In other lives, he is also a published poet and a cabaret performer.

whereisthis.bandcamp.com


Reviews

The Quietus (UK):

Flat out noise is a tough review to write. The reasons as to why a particular twenty-minute stretch of luminescent white noise is any better than another are often actually relatively difficult to pinpoint beyond “that Masonna track made me feel dizzy, but in a good way”, or “that Bastard Noise jam was a bit too much for me today”. Rhythm, tonality and melody all go more or less out the window, leaving texture and structure behind. It is what it is, and the very being what it is, is most of what it is – if you get my meaning – and in this case, Where Is This is what it is.

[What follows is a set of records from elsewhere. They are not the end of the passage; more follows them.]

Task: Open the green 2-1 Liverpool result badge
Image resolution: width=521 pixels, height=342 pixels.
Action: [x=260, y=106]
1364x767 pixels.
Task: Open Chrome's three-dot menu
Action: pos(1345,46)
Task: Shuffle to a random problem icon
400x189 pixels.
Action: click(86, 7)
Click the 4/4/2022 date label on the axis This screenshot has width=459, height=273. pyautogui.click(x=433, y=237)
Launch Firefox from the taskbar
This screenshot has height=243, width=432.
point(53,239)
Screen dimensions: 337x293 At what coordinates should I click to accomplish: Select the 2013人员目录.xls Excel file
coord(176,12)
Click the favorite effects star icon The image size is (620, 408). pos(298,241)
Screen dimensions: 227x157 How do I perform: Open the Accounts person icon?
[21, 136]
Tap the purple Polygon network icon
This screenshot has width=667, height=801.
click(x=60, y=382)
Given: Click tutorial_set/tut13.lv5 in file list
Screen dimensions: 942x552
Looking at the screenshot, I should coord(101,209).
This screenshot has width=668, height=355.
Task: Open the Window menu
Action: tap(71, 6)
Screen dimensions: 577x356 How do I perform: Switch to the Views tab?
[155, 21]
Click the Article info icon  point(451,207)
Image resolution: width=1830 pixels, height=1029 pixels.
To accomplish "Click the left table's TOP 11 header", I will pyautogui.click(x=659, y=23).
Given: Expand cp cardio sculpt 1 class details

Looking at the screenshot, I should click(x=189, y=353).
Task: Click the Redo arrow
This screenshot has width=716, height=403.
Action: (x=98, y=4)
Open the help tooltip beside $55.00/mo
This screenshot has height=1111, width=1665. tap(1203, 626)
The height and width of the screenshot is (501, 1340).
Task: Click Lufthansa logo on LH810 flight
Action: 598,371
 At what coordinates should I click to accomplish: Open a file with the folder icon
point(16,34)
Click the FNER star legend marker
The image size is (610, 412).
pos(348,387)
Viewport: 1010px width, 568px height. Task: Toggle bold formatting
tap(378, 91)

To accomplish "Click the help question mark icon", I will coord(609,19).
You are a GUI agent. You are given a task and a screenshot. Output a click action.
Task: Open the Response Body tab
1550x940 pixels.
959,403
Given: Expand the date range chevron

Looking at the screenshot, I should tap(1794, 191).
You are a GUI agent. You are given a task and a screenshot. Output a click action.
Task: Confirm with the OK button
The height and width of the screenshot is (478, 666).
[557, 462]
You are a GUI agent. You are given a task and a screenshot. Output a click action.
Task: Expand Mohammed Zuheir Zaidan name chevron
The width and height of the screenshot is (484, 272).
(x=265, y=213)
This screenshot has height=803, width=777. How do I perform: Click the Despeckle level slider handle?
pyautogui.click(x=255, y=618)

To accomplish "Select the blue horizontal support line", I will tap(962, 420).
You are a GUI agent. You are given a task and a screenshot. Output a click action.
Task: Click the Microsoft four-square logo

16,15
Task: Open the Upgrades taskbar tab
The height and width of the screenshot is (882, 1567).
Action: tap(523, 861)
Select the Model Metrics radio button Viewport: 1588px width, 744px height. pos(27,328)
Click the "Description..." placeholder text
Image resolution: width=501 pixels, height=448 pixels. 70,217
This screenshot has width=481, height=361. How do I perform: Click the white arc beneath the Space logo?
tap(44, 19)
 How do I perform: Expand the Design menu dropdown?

The Tapeworm is a relentless tape label dedicated to putting out music by often-unknown artists aiming to explore the strengths, history and flaws of the format. They've already put out four tapes in 2014, including an abstract assemblage of iPhone recordings by Oren Ambarchi and, indeed, this ball aching blowout of a noise tape by Dubliner Mark Ward. Having pressed play, oppressive walls of distorted sound flood my speakers, the limits of the tape format readily audible, and any sense of clarity a distant memory already. There's no detail given as to how the sounds were made either. This could be guitar feedback, or a distorted keyboard, or bastardised field recordings – and it barely matters. The very outer edges of the noise are perhaps softened somewhat by the cavernous reverb treatment given to the proceedings. This glacial edge is more audible on side two's comparatively gentle ‘Infinite Hiss’, which chooses to lap the shore of the speakers in ebbing waves. But it's the opening sidelong ‘Infinite Hum’ and the equally challenging high-end squall of ‘Infinite Howl’ that stick in the mind, giving and taking away in as much as it takes a stoic listener to make it through in one piece, but utterly defies any attempt at tuning out. The restlessly prolific DIY noise artist is almost an underground cliché at this point, but tapes like Infinite Hum are a reminder as to precisely why it's such an important form of music, and just how the much sonic exploration we've still left to do.


Aquarius Records (US):

One of three new releases from UK tape label The Tapeworm, and yet another one we'd never heard of before. Where Is This, the project of one Mark Ward, is a seriously dense wall of sound, a heaving, crushing sprawl of blacknoise, power electronics, and blown out psychedelia. There's certainly an element of Merzbowian brutality, as in to the weak eared, this might come across as pure noise, but with headphones, and heck, even in places without, the sounds here are super nuanced, textured and dare we say melodic, with streaks of chordal color draped across churning expanses of white noise skree, arcs of feedback are sculpted into melodic fragments, and then woven into thick, dizzying swirls of crumbling distortion, and fried zoner drones, the whole tape is a constant squall, but once you're full immersed, the sounds surround you, and wrap you in mysteriously melodic bits of sound, a cascade of crunchy, buzzy, blistering shriek and howl, somehow tamped down and muted, and woven into some seriously mesmerizing psychedelic noise, the sort of thing, that somehow becomes more and more listenable and lovely, the longer you listen, all the while not shedding a bit of its searing sonic intensity. Noise is often a tough proposition for us, but when done right, it can be something impossibly brutal and beautiful, epic and majestic, and fantastically transcendent, and Ward really does do it just right!


Boomkat (UK):

Intense, squally noise drones from Dublin's Where Is This, his first for The Tapeworm. To date Mark Ward aka Where Is This has released a slew of his own recordings on his Bored Bear label, along with countless others by the likes of Black Orgasm, Piss Gag, Female Harikiri and other such friendly-monikered miscreants. His ‘Inifinite Hum’ opens The Tapeworm’s 2014 catalogue with a bracing 20 minute blast of viscous, vicious white noise licking up high peaks of blizzard-like distortion in hypnotic, oncoming waves. ‘Infinite Hiss’ is more varied, redolent of Kevin Drumm’s more pensive pieces modulating between gloaming, chamber-like drones, near-silent passages and filtered noise washes with a stoic sense of control, whereas ‘Infinite Howl’ returns to sustained, prickly, abyss-screaming noise.